Texto selecionado

Arcebispo Emérito de Bordeaux, na França, não é mais um cardeal eleitor por ter mais de 80 anos. Tecnicamente, no entanto, ainda poderia ser eleito papa.
O próprio religioso confessou, em novembro de 2022, ter abusado de uma garota de 14 anos. "35 anos atrás, quando eu era pároco, comportei-me de uma maneira repreensível com uma garota jovem de 14 anos. Meu comportamento levou inevitavelmente a graves e duradouras consequências para esta pessoa", admitiu em comunicado.
Desde então, ele renunciou às suas funções públicas e afirmou que conversou com sua vítima a respeito do abuso. "Eu renovo aqui meu pedido de perdão e também peço à família inteira dela por perdão", disse Ricard.
Vincent Nichols

O Arcebispo de Westminster, na Inglaterra, é cardeal eleitor até novembro de 2025, quando completa 80 anos. Além disso, ele também pode se escolhido papa.

Dados fornecidos
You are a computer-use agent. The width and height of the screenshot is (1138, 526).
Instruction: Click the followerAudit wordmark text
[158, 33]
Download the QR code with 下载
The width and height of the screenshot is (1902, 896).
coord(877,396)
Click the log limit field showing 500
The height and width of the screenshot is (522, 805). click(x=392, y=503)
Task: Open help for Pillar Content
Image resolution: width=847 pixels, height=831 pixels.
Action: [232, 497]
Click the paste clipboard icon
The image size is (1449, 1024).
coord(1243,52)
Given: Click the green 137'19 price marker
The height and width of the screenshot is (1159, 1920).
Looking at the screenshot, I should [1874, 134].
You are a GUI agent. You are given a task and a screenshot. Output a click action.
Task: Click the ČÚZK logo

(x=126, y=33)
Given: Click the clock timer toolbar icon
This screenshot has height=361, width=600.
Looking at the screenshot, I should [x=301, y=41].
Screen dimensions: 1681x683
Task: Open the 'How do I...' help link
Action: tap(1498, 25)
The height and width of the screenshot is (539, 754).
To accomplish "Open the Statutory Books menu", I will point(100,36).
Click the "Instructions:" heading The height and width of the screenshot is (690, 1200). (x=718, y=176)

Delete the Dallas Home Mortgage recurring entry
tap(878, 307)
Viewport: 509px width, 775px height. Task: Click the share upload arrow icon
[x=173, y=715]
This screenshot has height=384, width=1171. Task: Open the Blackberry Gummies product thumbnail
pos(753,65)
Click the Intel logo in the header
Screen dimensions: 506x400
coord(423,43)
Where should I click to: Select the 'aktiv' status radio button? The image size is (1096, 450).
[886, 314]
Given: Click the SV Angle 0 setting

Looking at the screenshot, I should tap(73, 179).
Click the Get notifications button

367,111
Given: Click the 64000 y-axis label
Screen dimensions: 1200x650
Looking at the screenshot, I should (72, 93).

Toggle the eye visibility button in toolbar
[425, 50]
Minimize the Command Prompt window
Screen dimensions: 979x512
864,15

Objetivo da tarefa
De acordo com o texto selecionado, até quando o Arcebispo de Westminster continua sendo cardeal eleitor? Os registros não têm relação com o texto selecionado.

Exercício resolvido
Até novembro de 2025, quando completa 80 anos.